Virtio BoF minutes KVM Forum 2017
Attendees: Amnon Ilan, Maxime Coqueline, Vlad Yasevich, Malcolm Crossley,
David Vrabel, Ilya Lesokhin, Cunming Lian, Jens Freimann
Topics: packed ring layout with respect to hardware implementations
References:
https://lists.oasis-open.org/archives/virtio-dev/201702/msg00010.html
https://lists.oasis-open.org/archives/virtio-dev/201709/msg00013.html
Malcolm Crossley, David Vrabel:
- keep in mind not to only optimize for network with small frame sizes.
Storage has much larger sizes
- is there really no cacheline ping pong, because we are overwriting the same
cache line? 4 descs in one line, once we access two at the same time it will
cause cache coherency, messages, no?
- interesting quirk, because we flip a bit, but intel doesn't support writing
single bytes, it will always be a full dword. will that be a problem?
- interesting to look into NVME protocols, it seems to solve some of the same
problems hardware-wise
- vmware vmxnet3 has a separate data ring for when they have bigger amounts of
data. not to copy, but still interesting
Steve:
- is the _MORE flag from packed ring layout proposal still in use? what is it's meaning?
Ilya:
- you might have more completions than descriptors available
- partial descriptor chains are a problem for hardware because you might have
to read a bunch of conscriptors twice
- how would you do deal with a big buffer that cointains a large number of
small packets with respect to completions?
- is one bit for completion enough? right now it means descriptor was actually
used. how to we signal when it was completed?
- concerned about not being able to do scatter/gatter with the ring layout.
Network drivers heavily using indirect buffers.
- for a hardware implementation a completion ring is a very convenient form for
some use cases, so we want an efficient implementation for them.

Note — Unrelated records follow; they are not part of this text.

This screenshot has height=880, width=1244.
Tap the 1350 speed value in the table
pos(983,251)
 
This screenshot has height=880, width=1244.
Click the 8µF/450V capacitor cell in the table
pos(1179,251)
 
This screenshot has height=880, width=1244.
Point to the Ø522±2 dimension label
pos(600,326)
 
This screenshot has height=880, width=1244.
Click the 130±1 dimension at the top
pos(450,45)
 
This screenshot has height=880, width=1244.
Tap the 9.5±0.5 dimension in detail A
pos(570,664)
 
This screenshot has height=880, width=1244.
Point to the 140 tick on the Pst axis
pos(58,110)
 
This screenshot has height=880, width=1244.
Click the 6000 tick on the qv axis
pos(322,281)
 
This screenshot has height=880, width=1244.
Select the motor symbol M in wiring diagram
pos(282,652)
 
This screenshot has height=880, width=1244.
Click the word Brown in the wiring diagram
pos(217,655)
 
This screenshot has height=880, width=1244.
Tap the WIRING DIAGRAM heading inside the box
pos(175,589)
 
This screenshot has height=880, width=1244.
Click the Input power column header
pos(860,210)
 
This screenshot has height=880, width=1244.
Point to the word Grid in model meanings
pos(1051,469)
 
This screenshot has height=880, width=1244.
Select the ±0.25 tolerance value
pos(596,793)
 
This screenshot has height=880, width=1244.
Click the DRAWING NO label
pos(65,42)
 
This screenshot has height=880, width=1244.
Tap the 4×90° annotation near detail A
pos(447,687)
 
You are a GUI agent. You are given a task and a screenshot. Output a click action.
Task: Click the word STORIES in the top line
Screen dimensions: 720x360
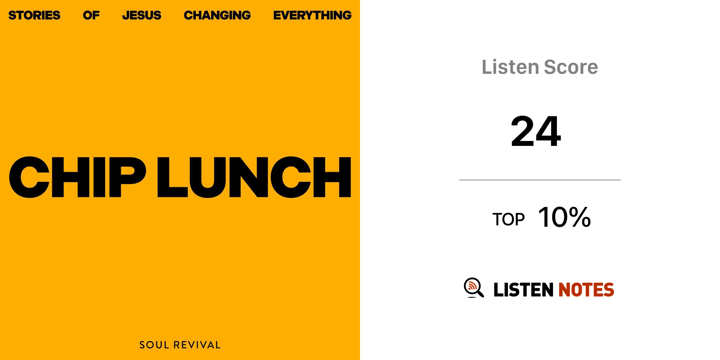pos(34,15)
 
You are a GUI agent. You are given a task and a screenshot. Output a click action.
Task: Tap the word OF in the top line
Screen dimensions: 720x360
pos(91,15)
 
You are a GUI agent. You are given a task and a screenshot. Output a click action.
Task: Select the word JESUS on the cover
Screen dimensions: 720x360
pos(142,15)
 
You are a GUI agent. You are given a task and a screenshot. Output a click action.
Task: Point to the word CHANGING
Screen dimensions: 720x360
pos(217,15)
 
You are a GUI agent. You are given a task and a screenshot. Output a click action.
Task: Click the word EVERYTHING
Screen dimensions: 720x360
pos(313,15)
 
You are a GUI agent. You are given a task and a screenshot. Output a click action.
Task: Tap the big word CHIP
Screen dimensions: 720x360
pos(77,177)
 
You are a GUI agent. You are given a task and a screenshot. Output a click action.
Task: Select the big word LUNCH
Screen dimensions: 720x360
pos(254,177)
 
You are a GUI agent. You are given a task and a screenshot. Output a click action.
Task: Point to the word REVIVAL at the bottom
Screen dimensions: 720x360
pos(197,345)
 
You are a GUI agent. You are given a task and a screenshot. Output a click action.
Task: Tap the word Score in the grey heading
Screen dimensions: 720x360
pos(571,67)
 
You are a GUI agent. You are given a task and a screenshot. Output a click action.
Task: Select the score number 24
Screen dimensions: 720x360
pos(536,131)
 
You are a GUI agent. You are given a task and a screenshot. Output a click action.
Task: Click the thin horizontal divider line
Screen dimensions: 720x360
pos(540,180)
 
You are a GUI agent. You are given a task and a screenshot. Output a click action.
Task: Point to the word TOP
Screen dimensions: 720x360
pos(508,219)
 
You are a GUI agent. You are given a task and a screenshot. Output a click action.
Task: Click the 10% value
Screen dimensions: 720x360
pos(565,217)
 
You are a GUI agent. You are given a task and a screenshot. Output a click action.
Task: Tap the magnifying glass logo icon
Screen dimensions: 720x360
pos(474,288)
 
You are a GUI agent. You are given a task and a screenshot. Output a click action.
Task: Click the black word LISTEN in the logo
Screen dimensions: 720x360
pos(523,290)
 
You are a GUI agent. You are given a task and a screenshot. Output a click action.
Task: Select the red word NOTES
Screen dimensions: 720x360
pos(586,290)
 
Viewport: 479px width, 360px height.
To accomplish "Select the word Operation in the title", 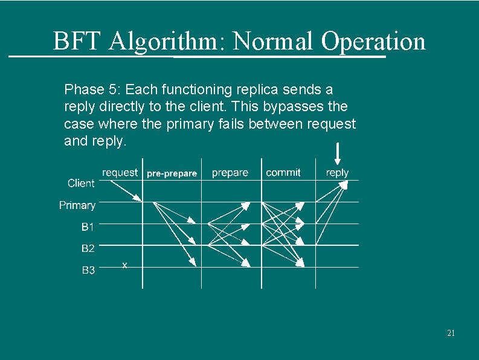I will point(373,42).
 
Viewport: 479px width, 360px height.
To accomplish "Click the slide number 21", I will point(451,333).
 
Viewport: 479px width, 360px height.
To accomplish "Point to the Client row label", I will point(81,183).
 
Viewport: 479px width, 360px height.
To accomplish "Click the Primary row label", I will point(77,205).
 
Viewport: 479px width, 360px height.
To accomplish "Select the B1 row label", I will point(88,227).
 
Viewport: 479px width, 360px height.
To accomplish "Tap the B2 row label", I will point(88,248).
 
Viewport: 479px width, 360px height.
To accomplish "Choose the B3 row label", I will point(88,270).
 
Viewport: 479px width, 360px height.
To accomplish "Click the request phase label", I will point(120,173).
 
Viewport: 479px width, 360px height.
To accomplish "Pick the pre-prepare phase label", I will point(172,173).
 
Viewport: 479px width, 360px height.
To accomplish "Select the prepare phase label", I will point(230,173).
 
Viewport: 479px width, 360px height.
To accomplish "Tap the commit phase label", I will point(283,173).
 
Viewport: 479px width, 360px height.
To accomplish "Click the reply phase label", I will point(337,173).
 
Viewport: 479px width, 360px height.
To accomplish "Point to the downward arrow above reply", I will point(338,153).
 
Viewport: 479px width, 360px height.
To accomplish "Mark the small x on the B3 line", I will point(124,265).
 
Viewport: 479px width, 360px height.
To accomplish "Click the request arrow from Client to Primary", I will point(127,191).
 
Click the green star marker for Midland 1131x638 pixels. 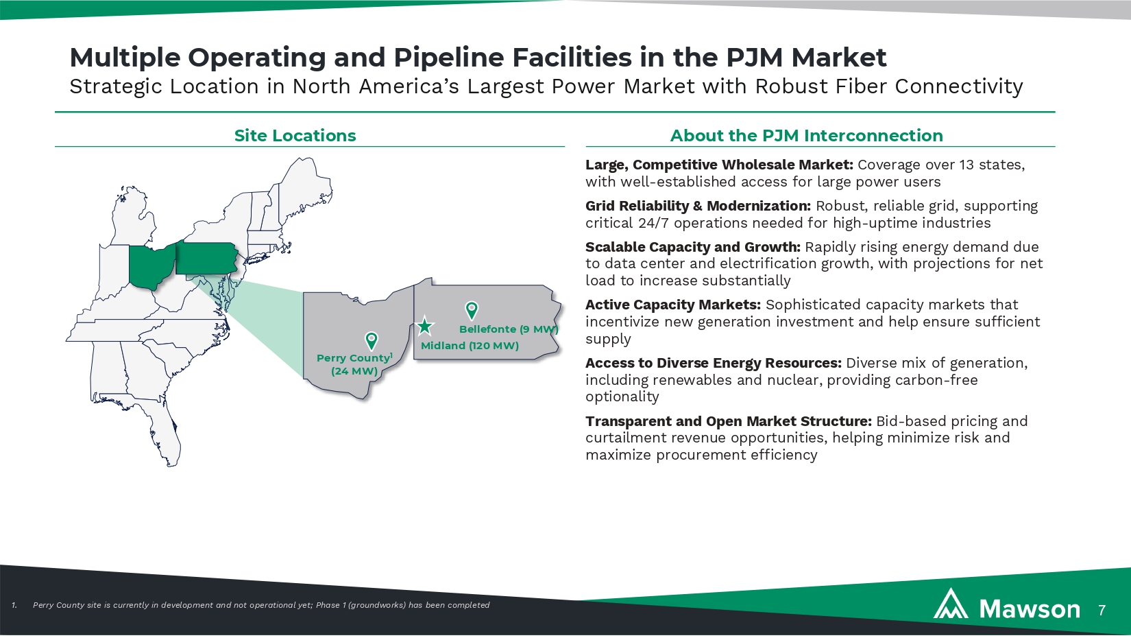point(425,326)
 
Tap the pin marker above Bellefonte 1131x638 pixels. point(472,310)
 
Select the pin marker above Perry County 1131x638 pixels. point(372,340)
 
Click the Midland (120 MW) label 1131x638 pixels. point(470,346)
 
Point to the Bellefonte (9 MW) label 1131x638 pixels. point(509,329)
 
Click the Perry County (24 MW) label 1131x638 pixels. point(354,364)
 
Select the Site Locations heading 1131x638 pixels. point(295,136)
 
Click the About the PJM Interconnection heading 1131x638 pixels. point(806,136)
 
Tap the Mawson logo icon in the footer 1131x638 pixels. point(951,604)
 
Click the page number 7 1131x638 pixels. point(1102,610)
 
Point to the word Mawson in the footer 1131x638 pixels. point(1030,609)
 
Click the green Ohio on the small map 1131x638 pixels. point(151,265)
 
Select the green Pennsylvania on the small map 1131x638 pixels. point(206,258)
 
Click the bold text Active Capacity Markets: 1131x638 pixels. point(672,305)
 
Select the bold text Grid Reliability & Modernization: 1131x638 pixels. point(698,206)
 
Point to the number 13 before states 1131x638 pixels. point(966,165)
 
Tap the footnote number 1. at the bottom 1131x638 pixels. point(14,605)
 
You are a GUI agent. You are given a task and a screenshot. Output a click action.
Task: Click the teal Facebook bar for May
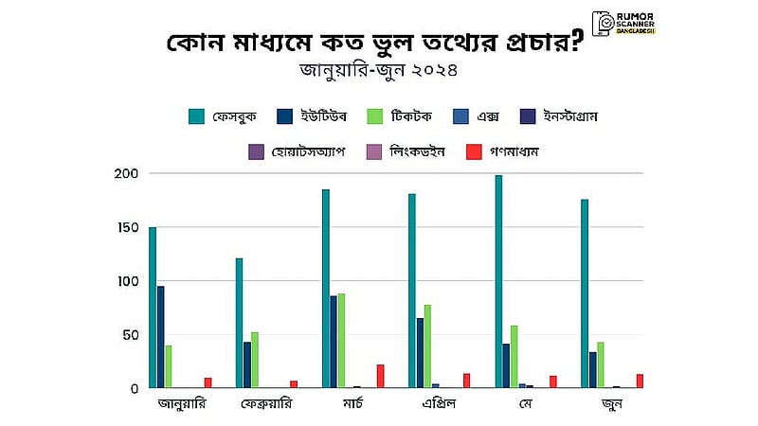pos(498,281)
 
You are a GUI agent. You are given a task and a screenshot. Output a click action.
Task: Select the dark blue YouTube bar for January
pos(160,337)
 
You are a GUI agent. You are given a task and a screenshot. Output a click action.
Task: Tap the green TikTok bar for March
pos(341,341)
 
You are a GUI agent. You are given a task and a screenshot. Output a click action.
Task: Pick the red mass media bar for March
pos(381,376)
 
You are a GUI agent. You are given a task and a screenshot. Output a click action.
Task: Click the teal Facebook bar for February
pos(239,323)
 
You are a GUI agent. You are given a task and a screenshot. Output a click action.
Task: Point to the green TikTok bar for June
pos(601,365)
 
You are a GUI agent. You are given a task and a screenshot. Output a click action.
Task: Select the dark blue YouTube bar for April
pos(420,353)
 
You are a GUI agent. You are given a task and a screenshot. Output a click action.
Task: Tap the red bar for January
pos(208,383)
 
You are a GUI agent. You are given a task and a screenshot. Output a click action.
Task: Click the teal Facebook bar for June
pos(585,293)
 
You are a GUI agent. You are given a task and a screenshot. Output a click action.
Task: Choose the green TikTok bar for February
pos(255,360)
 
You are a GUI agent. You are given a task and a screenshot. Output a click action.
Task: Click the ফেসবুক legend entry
pos(223,116)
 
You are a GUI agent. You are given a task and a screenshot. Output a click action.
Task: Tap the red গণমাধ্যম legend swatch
pos(474,151)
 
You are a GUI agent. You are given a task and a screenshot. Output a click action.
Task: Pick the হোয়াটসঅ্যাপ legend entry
pos(297,151)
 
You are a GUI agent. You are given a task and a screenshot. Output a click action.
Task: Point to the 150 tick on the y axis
pos(128,227)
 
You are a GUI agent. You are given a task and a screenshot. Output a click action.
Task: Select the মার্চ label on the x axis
pos(352,403)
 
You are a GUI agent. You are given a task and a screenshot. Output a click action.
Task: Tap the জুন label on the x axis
pos(612,404)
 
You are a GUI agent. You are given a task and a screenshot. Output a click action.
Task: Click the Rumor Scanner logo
pos(623,24)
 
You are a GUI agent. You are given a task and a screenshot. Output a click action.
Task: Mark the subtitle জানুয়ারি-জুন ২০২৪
pos(378,70)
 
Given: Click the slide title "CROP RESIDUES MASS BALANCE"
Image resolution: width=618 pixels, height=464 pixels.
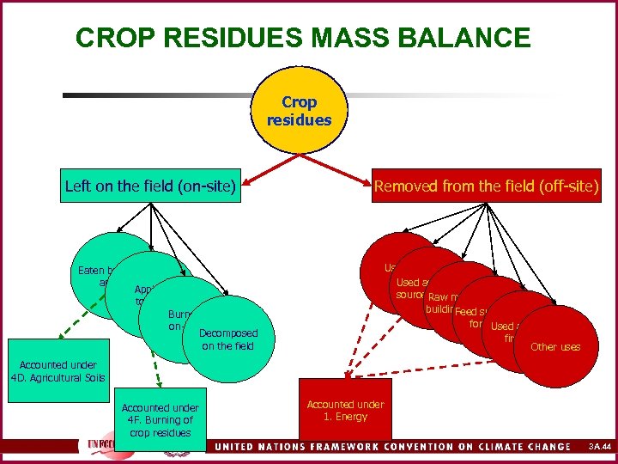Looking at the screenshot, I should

If we had an
inline descriptor then a completion ring is just a normal ring and we won't
need another ring type.
- doesn't like the fact that we need to do a linear scan to find the length of
a descriptor chain. It would be nice if we could have the length of the chain
in the first descriptor (i.e. the number of chained descriptors, not the number
of posted descriptors which can be deduced from the id field)
Vlad:
- there were discussions about having a bigger descriptor. then we would
have more space to put things like a vnet header into the descriptor. It would
also mean less conflicts with accessing the same cache line. (descriptors already
grew to 16 bytes, do we need more?)
- was playing around with the idea of different ring types for different devices
e.g. scsi, net. starting with generic information then comes protocol
specific data. Ilya agrees. length of descriptor would be flexibla by adding a
descriptor length field.
How to continue / TODOs:
- do benchmarking with bigger frame sizes on fast enough NICs
- turn prototype code into a RFC series (work in progress)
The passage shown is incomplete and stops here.